**Task requirements:**
From the data that follows, print exactly the lines starting at the one containing "Screen dimensions: 682x355" and ending at the one containing "Task: Click the Service"; include both of them and nothing more.

Records drawn from a dataset
↓
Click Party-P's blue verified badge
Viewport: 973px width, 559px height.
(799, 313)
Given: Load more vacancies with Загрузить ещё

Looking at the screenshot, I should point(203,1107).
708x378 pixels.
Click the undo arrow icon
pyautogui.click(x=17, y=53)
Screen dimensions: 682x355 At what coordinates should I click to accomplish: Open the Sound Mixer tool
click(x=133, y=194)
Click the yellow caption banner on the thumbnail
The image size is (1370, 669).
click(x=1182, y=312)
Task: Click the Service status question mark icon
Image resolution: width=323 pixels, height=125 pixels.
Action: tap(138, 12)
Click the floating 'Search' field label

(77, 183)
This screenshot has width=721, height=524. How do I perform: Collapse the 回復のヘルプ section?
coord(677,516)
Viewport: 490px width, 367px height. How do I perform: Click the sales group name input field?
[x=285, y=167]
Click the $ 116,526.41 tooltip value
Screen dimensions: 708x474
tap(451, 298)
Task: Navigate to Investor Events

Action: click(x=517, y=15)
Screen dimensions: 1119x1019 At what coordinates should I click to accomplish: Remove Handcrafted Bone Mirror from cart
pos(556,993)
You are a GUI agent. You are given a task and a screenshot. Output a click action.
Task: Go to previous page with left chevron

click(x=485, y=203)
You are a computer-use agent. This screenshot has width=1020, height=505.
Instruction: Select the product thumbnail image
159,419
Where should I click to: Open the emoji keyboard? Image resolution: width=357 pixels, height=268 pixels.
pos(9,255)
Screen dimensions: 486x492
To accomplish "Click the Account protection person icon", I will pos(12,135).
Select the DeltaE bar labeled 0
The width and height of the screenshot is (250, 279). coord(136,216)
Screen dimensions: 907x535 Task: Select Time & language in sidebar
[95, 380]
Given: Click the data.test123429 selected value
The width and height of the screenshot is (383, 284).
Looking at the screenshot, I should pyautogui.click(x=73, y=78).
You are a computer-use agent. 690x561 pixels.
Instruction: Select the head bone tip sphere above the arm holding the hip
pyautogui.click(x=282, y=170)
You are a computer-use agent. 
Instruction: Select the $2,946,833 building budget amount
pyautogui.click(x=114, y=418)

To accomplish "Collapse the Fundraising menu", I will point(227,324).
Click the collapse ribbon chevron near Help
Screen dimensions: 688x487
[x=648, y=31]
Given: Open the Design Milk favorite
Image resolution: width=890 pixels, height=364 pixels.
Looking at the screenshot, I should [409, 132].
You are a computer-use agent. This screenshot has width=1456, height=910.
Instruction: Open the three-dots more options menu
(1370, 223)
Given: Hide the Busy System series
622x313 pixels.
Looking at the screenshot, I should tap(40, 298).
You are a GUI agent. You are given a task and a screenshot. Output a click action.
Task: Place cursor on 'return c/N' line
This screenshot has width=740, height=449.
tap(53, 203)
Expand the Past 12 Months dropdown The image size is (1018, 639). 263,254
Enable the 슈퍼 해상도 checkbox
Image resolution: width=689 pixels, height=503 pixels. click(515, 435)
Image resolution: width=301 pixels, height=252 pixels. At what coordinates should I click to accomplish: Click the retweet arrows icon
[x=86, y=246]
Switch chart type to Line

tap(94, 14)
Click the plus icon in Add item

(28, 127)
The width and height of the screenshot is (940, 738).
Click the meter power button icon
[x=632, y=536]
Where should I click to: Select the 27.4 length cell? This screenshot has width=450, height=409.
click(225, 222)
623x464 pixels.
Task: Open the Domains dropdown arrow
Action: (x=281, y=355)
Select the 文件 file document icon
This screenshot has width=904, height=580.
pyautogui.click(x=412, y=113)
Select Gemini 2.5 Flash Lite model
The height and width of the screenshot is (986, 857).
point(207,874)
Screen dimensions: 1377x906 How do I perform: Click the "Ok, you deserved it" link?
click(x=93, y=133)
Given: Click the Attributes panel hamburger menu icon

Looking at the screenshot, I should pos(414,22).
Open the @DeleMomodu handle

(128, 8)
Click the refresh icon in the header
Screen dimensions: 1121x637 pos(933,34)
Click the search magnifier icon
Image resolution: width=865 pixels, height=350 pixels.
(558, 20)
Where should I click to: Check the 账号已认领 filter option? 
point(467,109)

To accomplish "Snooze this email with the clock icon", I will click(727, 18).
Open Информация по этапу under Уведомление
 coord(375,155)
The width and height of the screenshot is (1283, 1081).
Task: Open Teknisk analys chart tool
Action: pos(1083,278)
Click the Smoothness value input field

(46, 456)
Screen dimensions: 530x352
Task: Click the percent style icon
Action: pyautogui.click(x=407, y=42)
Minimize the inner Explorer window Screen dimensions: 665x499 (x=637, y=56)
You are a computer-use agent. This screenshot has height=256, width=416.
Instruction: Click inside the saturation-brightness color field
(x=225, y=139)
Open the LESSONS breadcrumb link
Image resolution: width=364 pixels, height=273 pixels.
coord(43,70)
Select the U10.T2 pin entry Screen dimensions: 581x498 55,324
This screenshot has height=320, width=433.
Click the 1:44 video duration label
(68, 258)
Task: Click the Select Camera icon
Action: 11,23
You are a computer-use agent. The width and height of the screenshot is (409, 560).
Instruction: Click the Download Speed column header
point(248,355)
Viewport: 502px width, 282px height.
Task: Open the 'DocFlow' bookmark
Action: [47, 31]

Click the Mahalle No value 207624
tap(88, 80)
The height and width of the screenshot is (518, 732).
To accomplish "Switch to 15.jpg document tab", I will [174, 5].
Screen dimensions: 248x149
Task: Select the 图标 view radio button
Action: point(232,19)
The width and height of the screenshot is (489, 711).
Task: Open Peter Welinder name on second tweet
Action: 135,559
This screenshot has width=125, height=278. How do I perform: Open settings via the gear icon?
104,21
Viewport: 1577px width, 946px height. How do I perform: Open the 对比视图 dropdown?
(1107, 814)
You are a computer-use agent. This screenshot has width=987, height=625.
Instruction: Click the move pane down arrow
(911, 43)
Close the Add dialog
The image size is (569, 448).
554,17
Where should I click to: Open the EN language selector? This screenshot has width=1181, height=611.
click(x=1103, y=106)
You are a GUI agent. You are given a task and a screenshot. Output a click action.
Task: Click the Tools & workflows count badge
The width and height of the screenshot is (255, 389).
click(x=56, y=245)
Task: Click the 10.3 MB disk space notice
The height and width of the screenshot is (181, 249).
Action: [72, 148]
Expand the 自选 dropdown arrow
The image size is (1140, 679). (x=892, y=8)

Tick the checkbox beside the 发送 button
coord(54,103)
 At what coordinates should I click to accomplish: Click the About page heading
↑
**Written answer:**
Screen dimensions: 682x355 At what coordinates should I click to accomplish: Open the Sound Mixer tool
click(x=133, y=194)
Click the yellow caption banner on the thumbnail
The image size is (1370, 669).
click(x=1182, y=312)
Task: Click the Service status question mark icon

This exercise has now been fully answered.